Exercise objective – Print the data exactly as written, but leave out each picture.
*** Records for the task ***
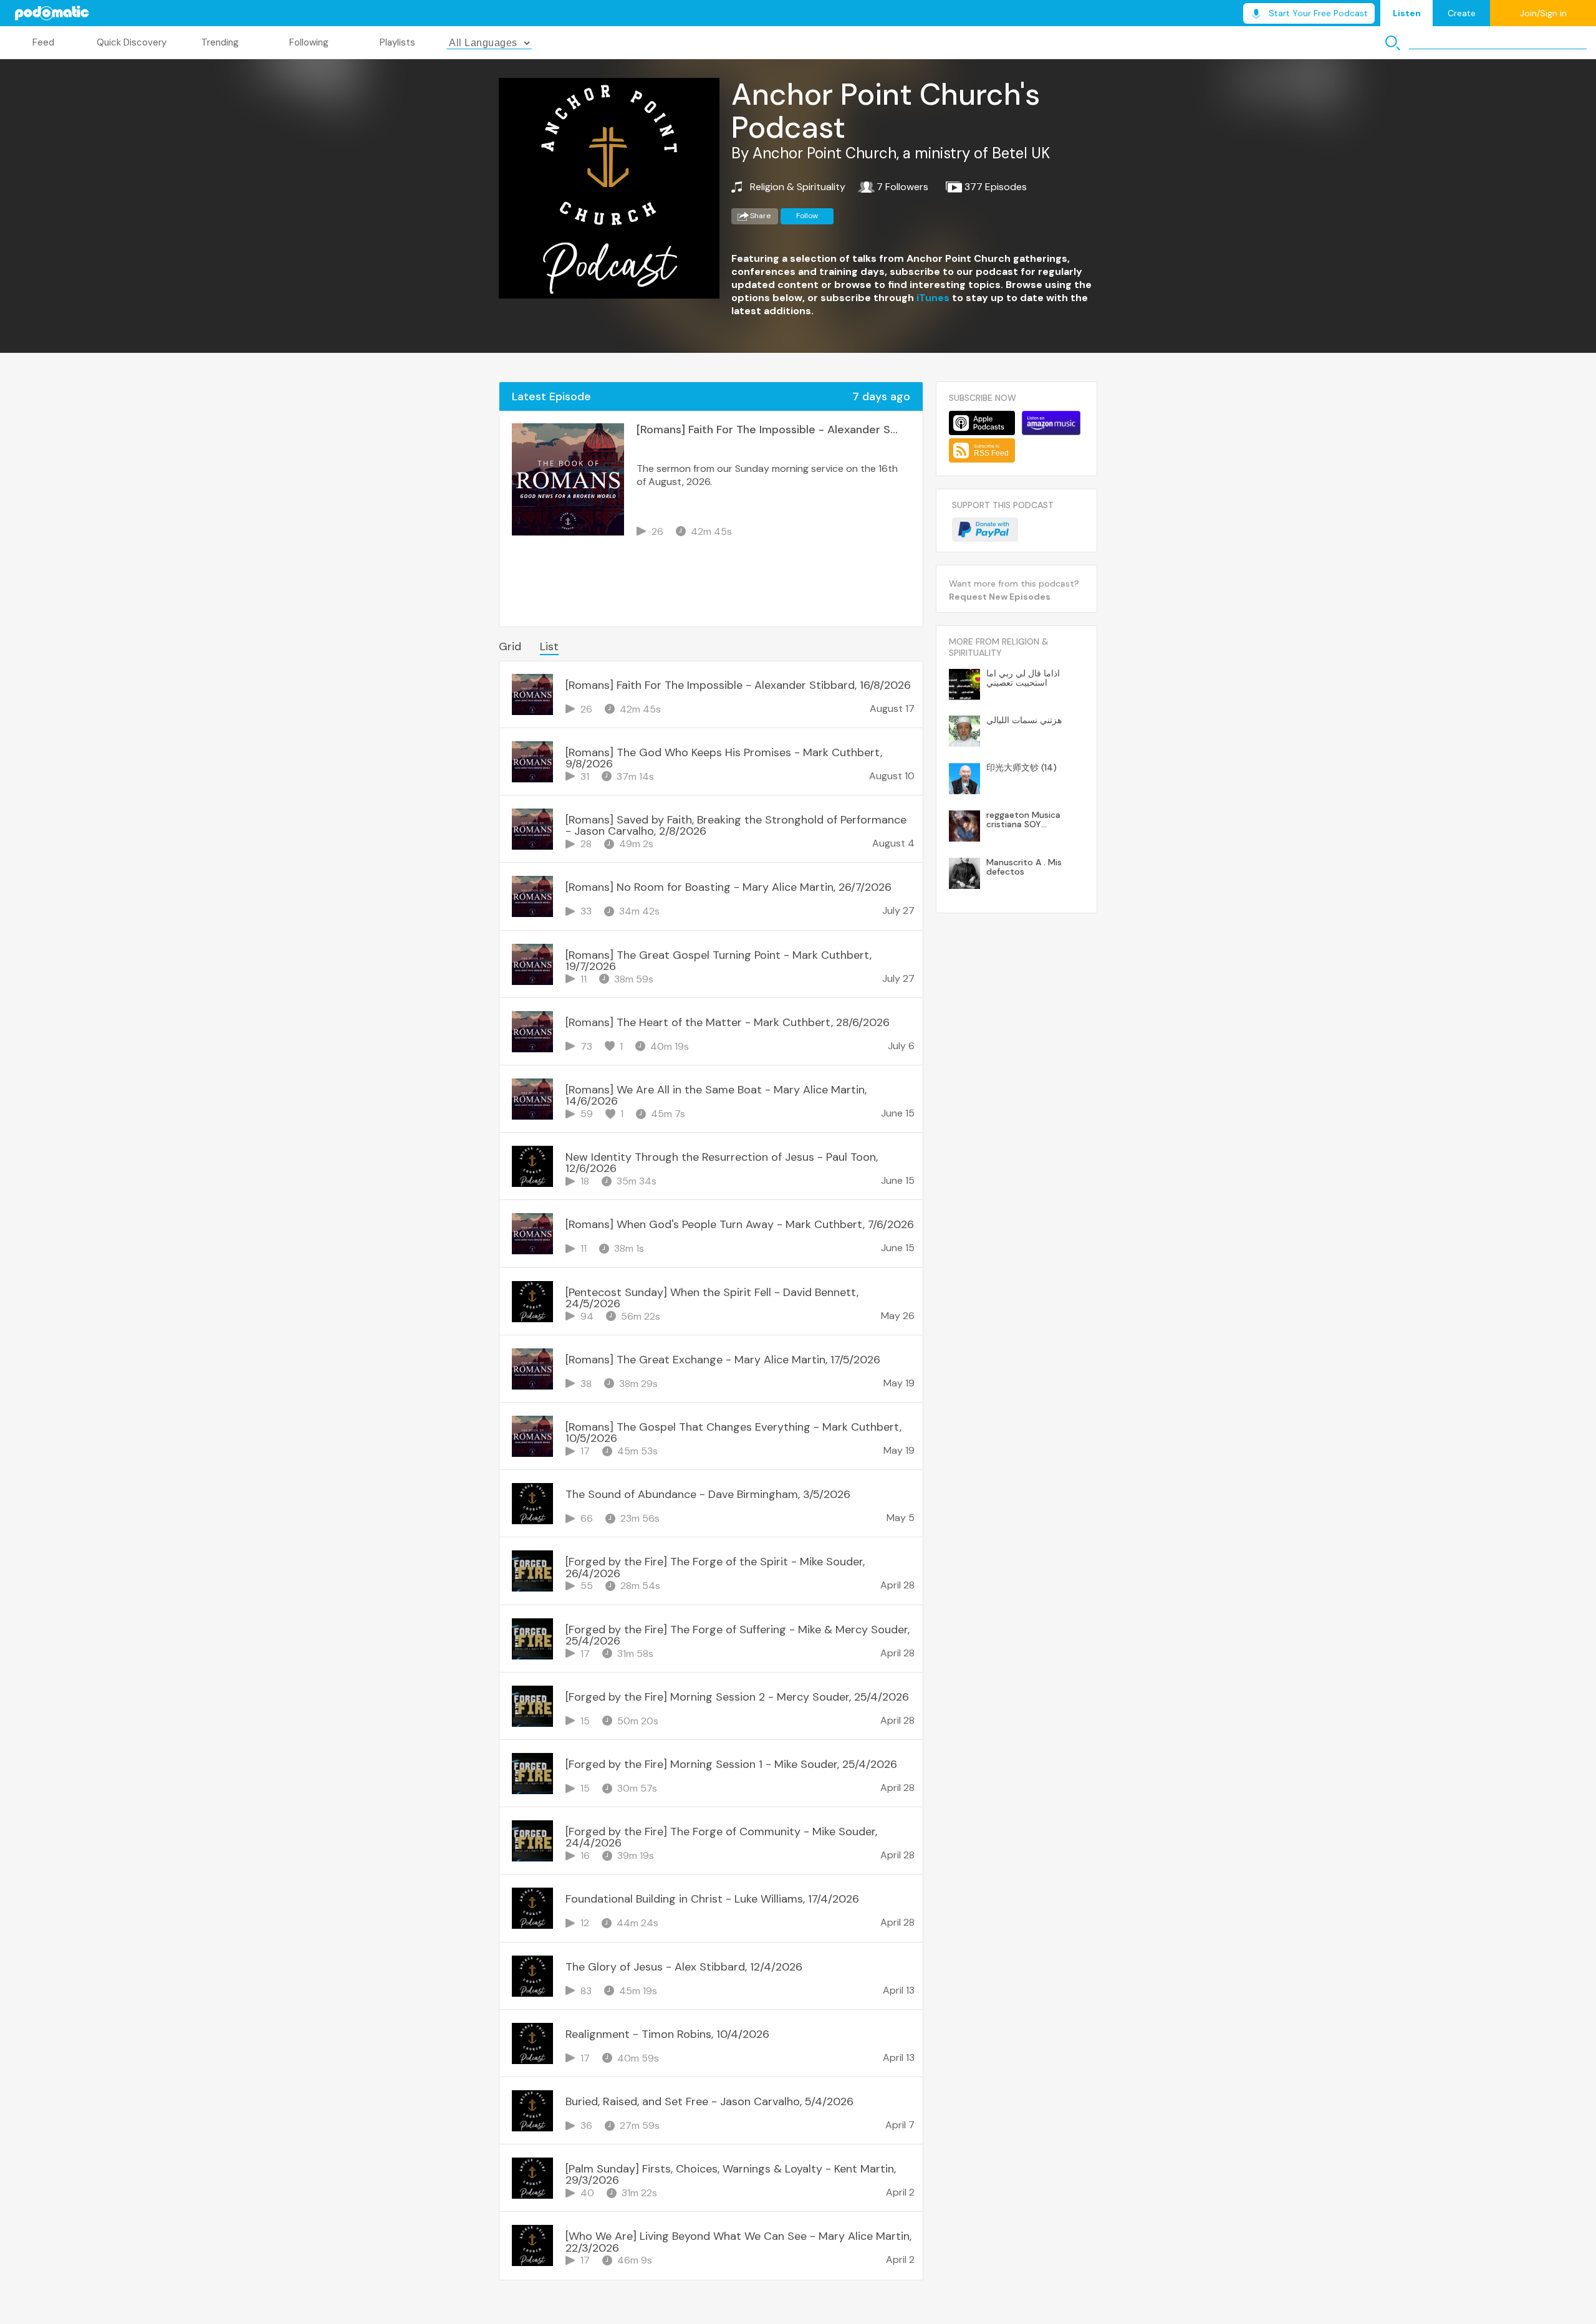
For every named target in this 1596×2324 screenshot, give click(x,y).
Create (1462, 13)
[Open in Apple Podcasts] (982, 423)
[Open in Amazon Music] (1051, 423)
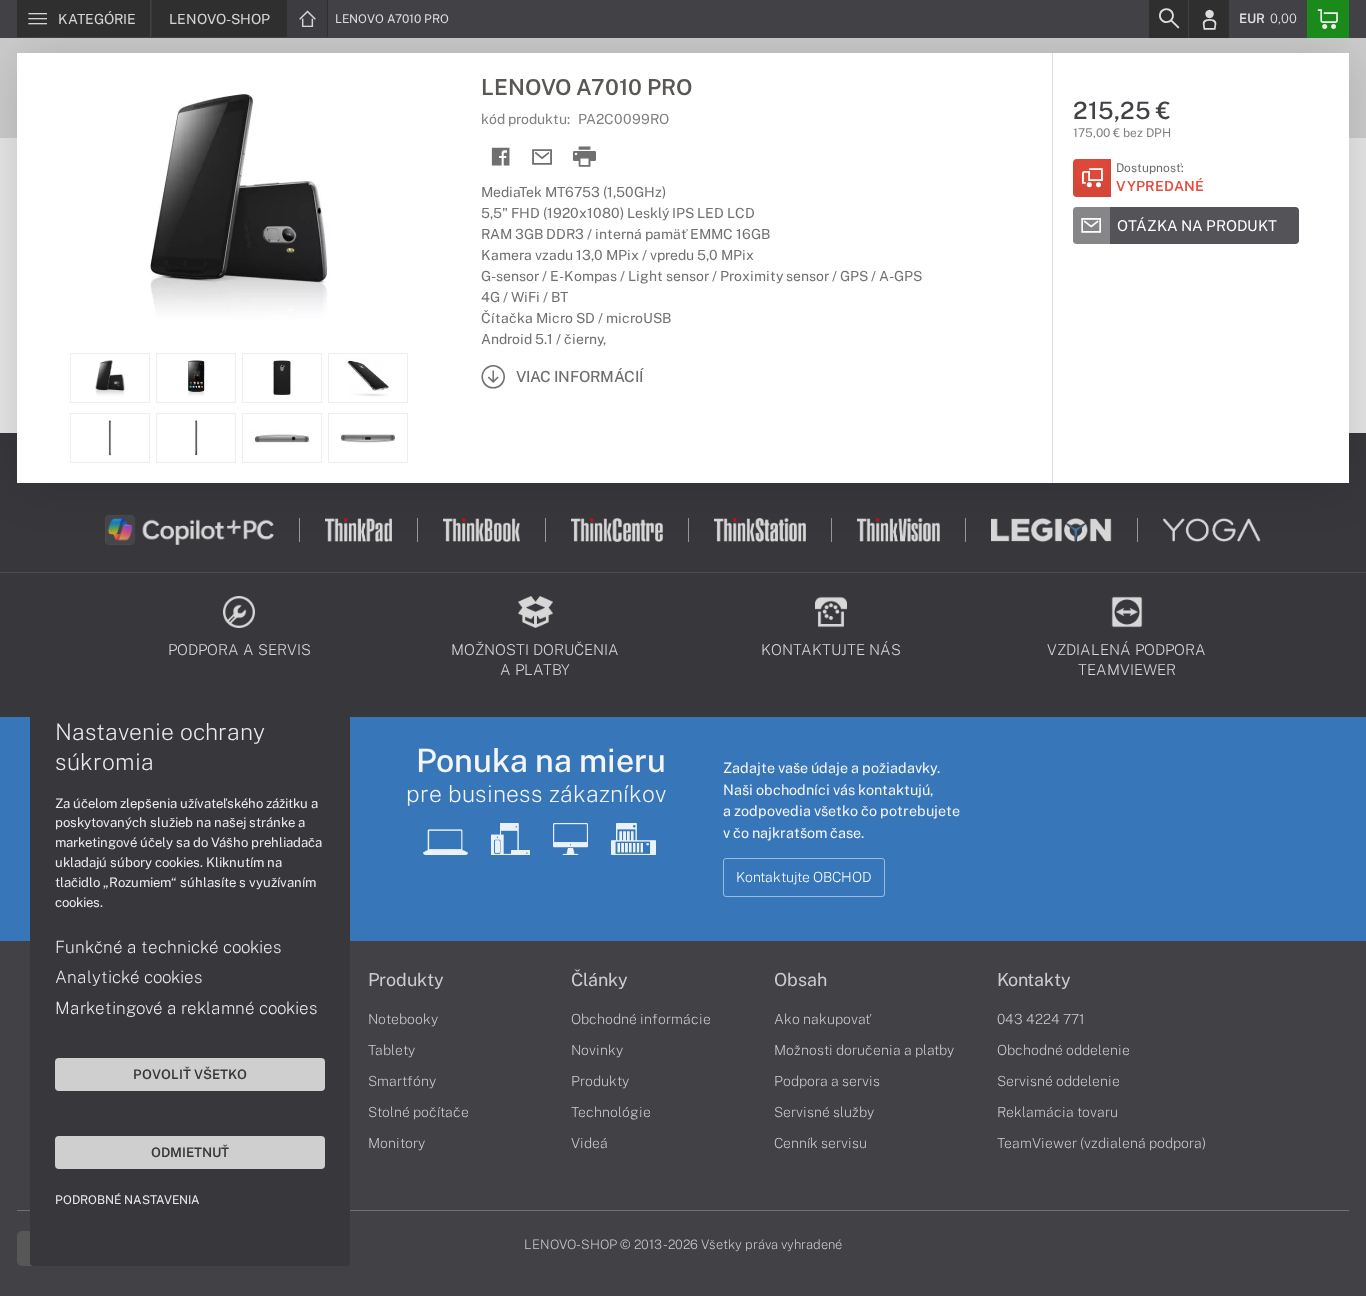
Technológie (611, 1112)
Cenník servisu (820, 1143)
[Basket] (1328, 19)
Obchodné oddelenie (1063, 1050)
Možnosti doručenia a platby (864, 1050)
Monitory (396, 1143)
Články (599, 980)
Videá (589, 1143)
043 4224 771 (1041, 1019)
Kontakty (1034, 980)
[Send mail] (542, 157)
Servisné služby (824, 1112)
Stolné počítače (418, 1112)
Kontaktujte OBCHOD (804, 877)
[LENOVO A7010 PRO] (239, 203)
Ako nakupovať (822, 1019)
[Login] (1209, 19)
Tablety (391, 1050)
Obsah (800, 980)
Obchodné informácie (641, 1019)
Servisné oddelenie (1058, 1081)
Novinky (597, 1050)
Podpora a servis (827, 1081)
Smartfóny (402, 1081)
*** End of Records for the task ***
Exercise result –
For every named target in this 1596×2324 screenshot, give click(x,y).
Create (1462, 13)
[Open in Apple Podcasts] (982, 423)
[Open in Amazon Music] (1051, 423)
Technológie (611, 1112)
Cenník servisu (820, 1143)
[Basket] (1328, 19)
Obchodné oddelenie (1063, 1050)
Možnosti doručenia a platby (864, 1050)
Monitory (396, 1143)
Články (599, 980)
Videá (589, 1143)
043 4224 771 (1041, 1019)
Kontakty (1034, 980)
[Send mail] (542, 157)
Servisné služby (824, 1112)
Stolné počítače (418, 1112)
Kontaktujte OBCHOD (804, 877)
[LENOVO A7010 PRO] (239, 203)
Ako nakupovať (822, 1019)
[Login] (1209, 19)
Tablety (391, 1050)
Obsah (800, 980)
Obchodné informácie (641, 1019)
Servisné oddelenie (1058, 1081)
Novinky (597, 1050)
Podpora a servis (827, 1081)
Smartfóny (402, 1081)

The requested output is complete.